Si on est marié, c’est qu’on peut travailler ?

La déconjugalisation de l’allocation adulte handicapé a été refusée par l’Assemblée nationale le 17 juin dernier. La proposition de loi repasse devant le Sénat en octobre pour deuxième lecture avec une séance publique le 12 octobre. Handicap.fr reprend l’historique de cette proposition de loi de façon détaillée et nous rappelle les enjeux du débat. 

Des rassemblements et manifestations sont prévus par l’APF notamment dès le mois de septembre pour permettre cette séparation des revenus dans le calcul de l’AAH. 

Il est clair que la logique des députés pose question sur le traitement réservé aux personnes handicapées. Déjà est-ce à dire que si on est marié ou si on vit en couple, la restriction d’accès à l’emploi est diminuée ? L’AAH n’est pas un minima social comme les autres, si elle en est un… Elle vise à compenser un problème réel et concret d’accès à l’emploi. Que ce soit pour des raisons médicales ou sociales, les personnes handicapées n’ont pas les mêmes possibilités d’accès à l’emploi que les personnes valides. Et ce fait, est reconnu et tente d’être compensé par des politiques publiques. Et pourtant, sur cette déconjugalisation la position politique reste floue.

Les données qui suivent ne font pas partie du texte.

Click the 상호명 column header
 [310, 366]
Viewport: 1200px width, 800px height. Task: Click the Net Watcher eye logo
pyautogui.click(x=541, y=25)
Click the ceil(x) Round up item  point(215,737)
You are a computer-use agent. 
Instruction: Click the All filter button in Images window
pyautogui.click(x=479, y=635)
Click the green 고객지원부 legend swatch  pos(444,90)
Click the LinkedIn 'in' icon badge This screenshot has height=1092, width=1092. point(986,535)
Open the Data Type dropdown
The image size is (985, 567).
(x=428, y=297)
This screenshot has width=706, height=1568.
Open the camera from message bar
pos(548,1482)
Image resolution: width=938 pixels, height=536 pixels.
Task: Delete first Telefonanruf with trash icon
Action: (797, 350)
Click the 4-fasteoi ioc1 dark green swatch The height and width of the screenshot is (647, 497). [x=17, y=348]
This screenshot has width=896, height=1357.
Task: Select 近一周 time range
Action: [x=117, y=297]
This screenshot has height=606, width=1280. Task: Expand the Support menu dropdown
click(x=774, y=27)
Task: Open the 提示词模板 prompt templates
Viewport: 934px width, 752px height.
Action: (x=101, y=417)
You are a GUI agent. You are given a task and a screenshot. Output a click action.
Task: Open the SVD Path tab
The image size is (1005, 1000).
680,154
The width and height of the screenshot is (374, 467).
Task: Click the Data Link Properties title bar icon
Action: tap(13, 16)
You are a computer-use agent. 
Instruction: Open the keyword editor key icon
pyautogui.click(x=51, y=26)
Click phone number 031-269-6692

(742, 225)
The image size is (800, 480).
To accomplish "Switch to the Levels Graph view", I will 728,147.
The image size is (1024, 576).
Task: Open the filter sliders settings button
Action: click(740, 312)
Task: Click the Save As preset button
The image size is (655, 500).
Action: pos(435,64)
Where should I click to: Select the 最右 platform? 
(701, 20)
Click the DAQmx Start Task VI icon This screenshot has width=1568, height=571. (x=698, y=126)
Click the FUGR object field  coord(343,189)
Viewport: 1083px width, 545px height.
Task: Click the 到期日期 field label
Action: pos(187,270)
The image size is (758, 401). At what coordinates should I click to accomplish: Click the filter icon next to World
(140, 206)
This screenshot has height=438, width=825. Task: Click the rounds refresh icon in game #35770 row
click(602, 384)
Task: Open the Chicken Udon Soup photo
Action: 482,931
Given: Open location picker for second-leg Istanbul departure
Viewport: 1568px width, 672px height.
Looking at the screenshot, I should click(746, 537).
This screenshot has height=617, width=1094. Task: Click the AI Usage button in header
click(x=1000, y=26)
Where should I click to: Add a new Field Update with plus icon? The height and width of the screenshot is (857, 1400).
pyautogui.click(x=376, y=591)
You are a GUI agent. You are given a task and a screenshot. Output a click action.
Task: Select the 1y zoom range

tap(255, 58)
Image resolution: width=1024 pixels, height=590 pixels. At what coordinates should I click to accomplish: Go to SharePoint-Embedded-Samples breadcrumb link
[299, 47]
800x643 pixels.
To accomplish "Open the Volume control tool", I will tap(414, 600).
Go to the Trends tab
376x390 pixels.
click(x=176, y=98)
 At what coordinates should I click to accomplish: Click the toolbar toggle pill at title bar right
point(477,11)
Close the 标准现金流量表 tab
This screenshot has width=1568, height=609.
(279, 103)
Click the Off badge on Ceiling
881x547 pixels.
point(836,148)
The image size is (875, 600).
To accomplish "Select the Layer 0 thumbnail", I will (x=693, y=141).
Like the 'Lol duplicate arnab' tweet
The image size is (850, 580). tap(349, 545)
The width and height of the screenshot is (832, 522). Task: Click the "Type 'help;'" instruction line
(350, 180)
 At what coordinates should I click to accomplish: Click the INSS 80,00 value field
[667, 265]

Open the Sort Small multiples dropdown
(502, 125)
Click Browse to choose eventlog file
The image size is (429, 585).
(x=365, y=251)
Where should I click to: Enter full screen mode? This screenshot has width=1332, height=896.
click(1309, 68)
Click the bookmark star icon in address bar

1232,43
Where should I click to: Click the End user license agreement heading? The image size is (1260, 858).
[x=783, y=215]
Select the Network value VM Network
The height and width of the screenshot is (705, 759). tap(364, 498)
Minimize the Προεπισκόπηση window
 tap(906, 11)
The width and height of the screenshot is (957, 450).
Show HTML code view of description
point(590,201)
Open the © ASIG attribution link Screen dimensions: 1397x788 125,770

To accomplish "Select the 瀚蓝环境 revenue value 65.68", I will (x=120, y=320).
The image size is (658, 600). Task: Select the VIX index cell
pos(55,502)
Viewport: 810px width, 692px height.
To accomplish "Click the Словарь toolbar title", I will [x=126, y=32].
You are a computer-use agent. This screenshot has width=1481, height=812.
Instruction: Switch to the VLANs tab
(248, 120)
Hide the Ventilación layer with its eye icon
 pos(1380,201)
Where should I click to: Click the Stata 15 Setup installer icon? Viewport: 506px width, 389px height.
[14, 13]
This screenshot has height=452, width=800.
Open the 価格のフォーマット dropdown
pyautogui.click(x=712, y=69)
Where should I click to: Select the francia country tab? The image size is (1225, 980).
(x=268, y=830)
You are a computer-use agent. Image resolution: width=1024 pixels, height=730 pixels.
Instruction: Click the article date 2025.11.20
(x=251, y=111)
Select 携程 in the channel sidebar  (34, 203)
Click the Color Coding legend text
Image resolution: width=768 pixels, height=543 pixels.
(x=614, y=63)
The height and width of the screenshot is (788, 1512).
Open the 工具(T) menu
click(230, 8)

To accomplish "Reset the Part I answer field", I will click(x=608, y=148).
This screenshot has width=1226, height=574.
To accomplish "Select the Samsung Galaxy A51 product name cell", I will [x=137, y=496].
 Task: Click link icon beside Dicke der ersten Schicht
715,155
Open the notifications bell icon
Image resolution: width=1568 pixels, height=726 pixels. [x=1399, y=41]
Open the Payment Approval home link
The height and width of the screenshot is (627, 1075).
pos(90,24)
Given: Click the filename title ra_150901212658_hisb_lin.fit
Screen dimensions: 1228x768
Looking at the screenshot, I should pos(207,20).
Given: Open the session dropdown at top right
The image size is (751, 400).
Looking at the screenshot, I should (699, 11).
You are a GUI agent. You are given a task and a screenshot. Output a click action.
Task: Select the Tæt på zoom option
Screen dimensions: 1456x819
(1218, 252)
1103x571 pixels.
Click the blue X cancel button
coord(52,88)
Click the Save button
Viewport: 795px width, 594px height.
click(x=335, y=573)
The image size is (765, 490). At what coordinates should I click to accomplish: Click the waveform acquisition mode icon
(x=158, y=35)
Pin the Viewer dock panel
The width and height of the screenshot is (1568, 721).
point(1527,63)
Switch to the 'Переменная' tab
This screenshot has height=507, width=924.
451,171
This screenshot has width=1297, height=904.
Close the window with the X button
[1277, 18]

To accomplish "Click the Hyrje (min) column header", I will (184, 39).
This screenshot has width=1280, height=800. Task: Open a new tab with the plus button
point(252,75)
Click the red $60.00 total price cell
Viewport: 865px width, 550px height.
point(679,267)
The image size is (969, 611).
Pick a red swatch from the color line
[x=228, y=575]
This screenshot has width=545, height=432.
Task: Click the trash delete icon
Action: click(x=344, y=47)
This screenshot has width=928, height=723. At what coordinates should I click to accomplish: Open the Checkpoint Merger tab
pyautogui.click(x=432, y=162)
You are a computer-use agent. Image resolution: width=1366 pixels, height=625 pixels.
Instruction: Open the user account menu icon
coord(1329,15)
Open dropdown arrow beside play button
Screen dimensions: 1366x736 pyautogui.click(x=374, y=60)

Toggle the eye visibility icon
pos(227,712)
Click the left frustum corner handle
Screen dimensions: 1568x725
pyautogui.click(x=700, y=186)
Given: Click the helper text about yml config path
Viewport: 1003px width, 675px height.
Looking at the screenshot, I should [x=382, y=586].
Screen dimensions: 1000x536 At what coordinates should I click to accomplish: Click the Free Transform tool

Oui, les personnes handicapées ont droit à une compensation du fait de leur moindre capacité ou opportunité à travailler. Mais non, ce n’est plus le cas, dès qu’elles vivent en couple… Comment expliquer cette logique aberrante d’une société française retoquée par l’Europe pour stigmatisation persistante ?

Non, nous ne sommes pas et ne voulons pas être tels des enfants à la charge de leur proches.

L’itinéraire professionnel des personnes handicapées est déjà semé d’embûches et les politiques publiques en rajoutent par une injonction à vivre seul. Comment rejeter plus fortement que par la vie amoureuse ou maritale les handicapés. Comment dissuader tout-un-chacun de vivre avec une personne handicapée qui devient un poids économique certain.

Non, nous ne sommes pas et ne voulons pas être tels des enfants à la charge de leur proches. Oui, les personnes handicapées ont droit à leur dignité et à une forme d’inclusion sociale qui semble dépassée pour l’Assemblée nationale. 

Et si, déjà, l’isolement est un problème humain de nos sociétés qui brisent peu à peu tous les liens sociaux, l’inclusion passe aussi par faire des personnes handicapées autre chose qu’un fardeau économique pour leurs proches. Cela passe par l’acceptation de leur situation et des politiques claires sur cette question de l’AAH, visiblement considérée comme un RSA++ par les députés et absolument pas comme un revenu indispensable pour nous. Revenu qui laisse par ailleurs les personnes handicapées seules sous le seuil de pauvreté…

Quel valide acceptera dans ce cadre de baisser son niveau de vie voire de passer sous le seuil de pauvreté par amour ? Alors oui, cela fera de belles histoires sacrificielles pour les émissions télévisées mais cela laissera beaucoup de personnes handicapées sur le bord de la route de ce monde qui visiblement met des barrières économiques fortes à notre inclusion.